- [WHAT IS NEEDED]
Reproduce word for word the rows from the line that contains "You are a GUI", including that line, through the last row. Leave out the pictures.

- [RECORD EXTRACTS]
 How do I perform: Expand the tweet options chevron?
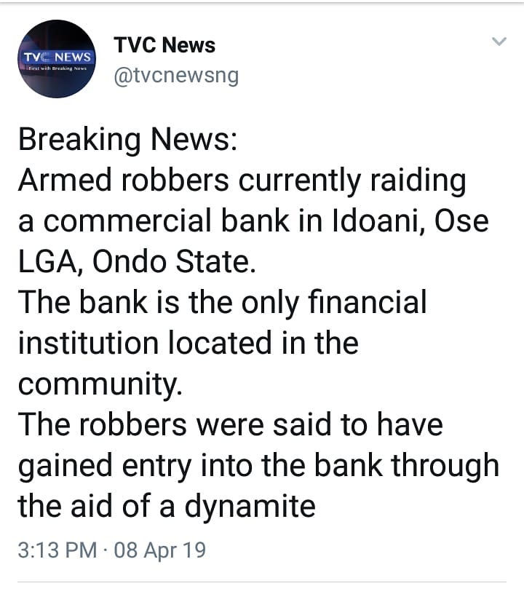(499, 42)
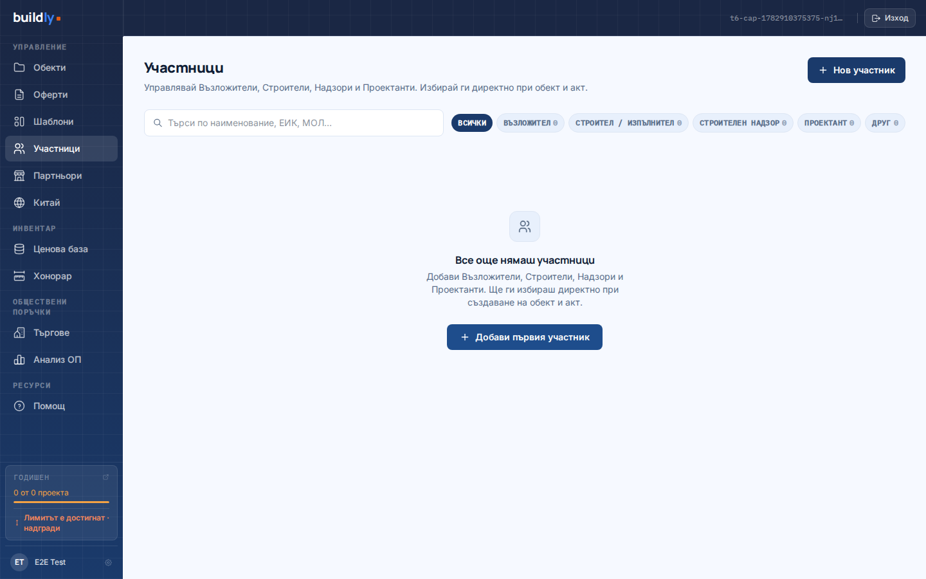Image resolution: width=926 pixels, height=579 pixels.
Task: Click settings gear next to E2E Test
Action: 108,562
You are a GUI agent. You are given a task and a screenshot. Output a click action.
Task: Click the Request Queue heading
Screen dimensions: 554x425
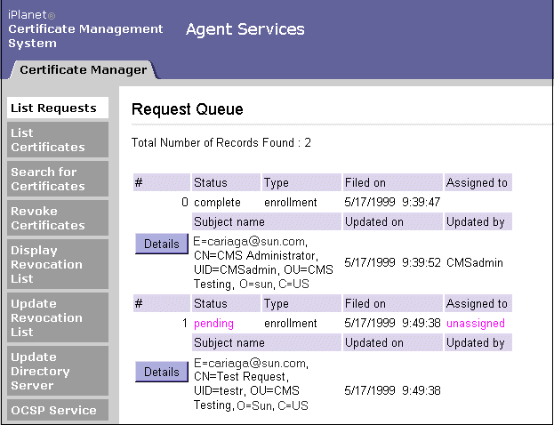pos(188,109)
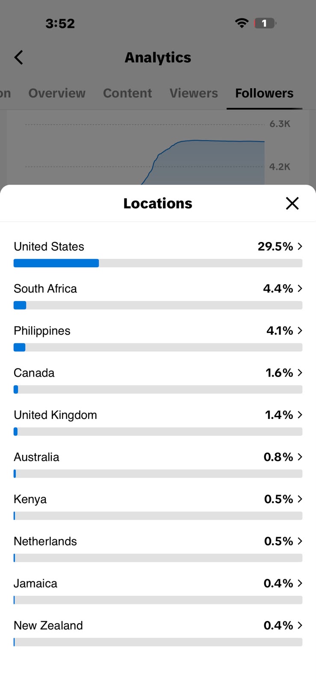The width and height of the screenshot is (316, 684).
Task: Expand United States location chevron
Action: tap(300, 246)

- [CORRECT RESULT]
You are a GUI agent. You are given a task and a screenshot. Output a click action.
Task: Click the Request Queue heading
Screen dimensions: 554x425
pos(188,109)
The width and height of the screenshot is (316, 684).
Task: Expand United States location chevron
Action: tap(300, 246)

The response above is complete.